**Work to complete**
As soon as the line containing "Identify the click" appears in the material below, start returning lines exactly, and end with the line containing "Click Here (30, 1124)".

**Records for this task**

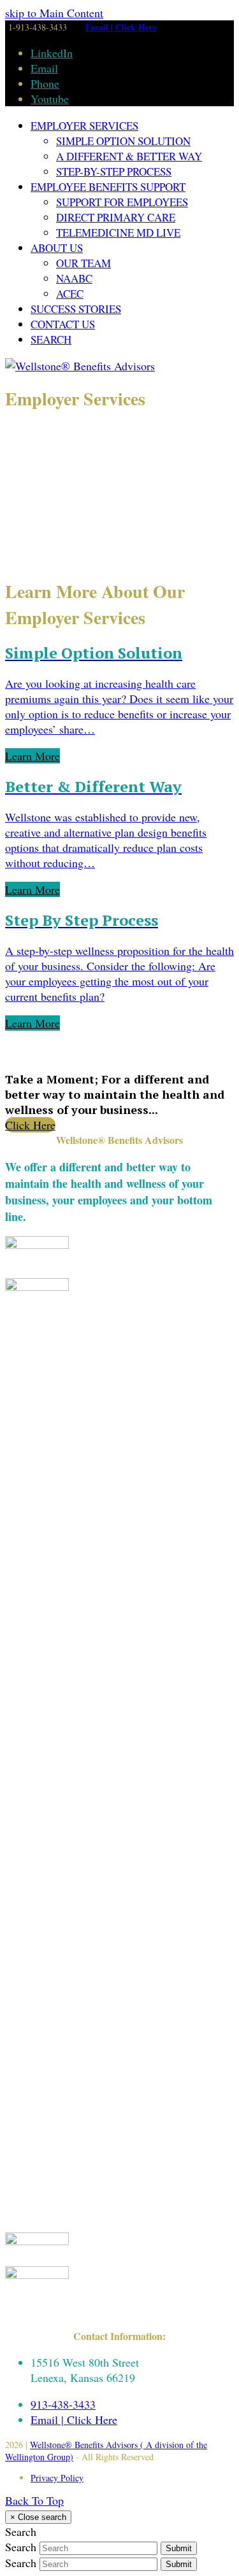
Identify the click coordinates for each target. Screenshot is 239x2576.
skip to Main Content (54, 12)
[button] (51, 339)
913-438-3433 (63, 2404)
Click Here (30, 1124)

---

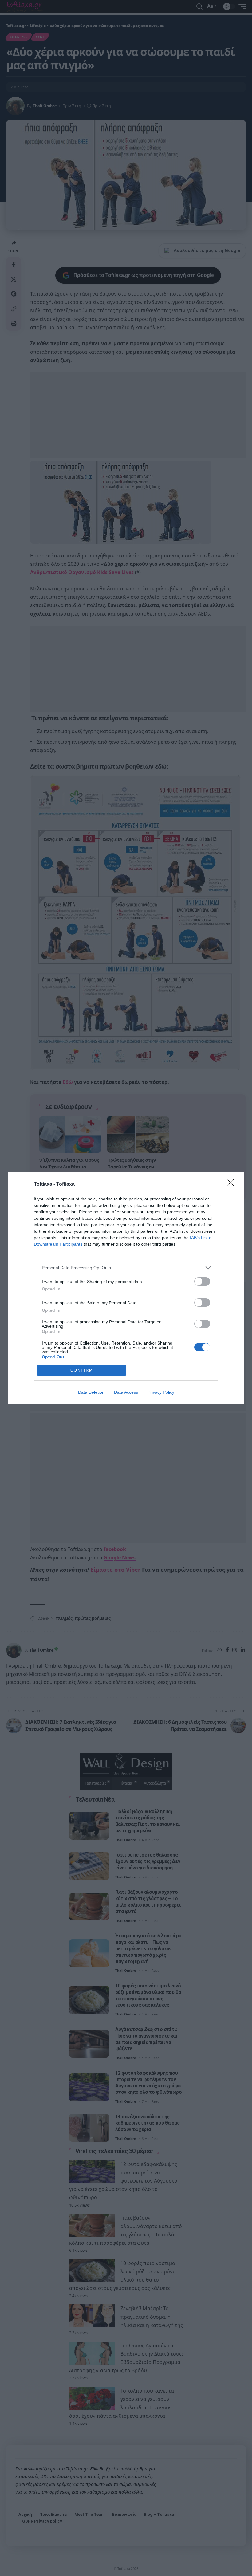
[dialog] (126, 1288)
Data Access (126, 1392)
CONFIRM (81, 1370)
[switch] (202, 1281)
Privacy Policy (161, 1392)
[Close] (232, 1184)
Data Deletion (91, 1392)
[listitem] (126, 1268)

**Solution to the problem**
Identify the click coordinates for each target. Screenshot is 239x2576.
skip to Main Content (54, 12)
[button] (51, 339)
913-438-3433 (63, 2404)
Click Here (30, 1124)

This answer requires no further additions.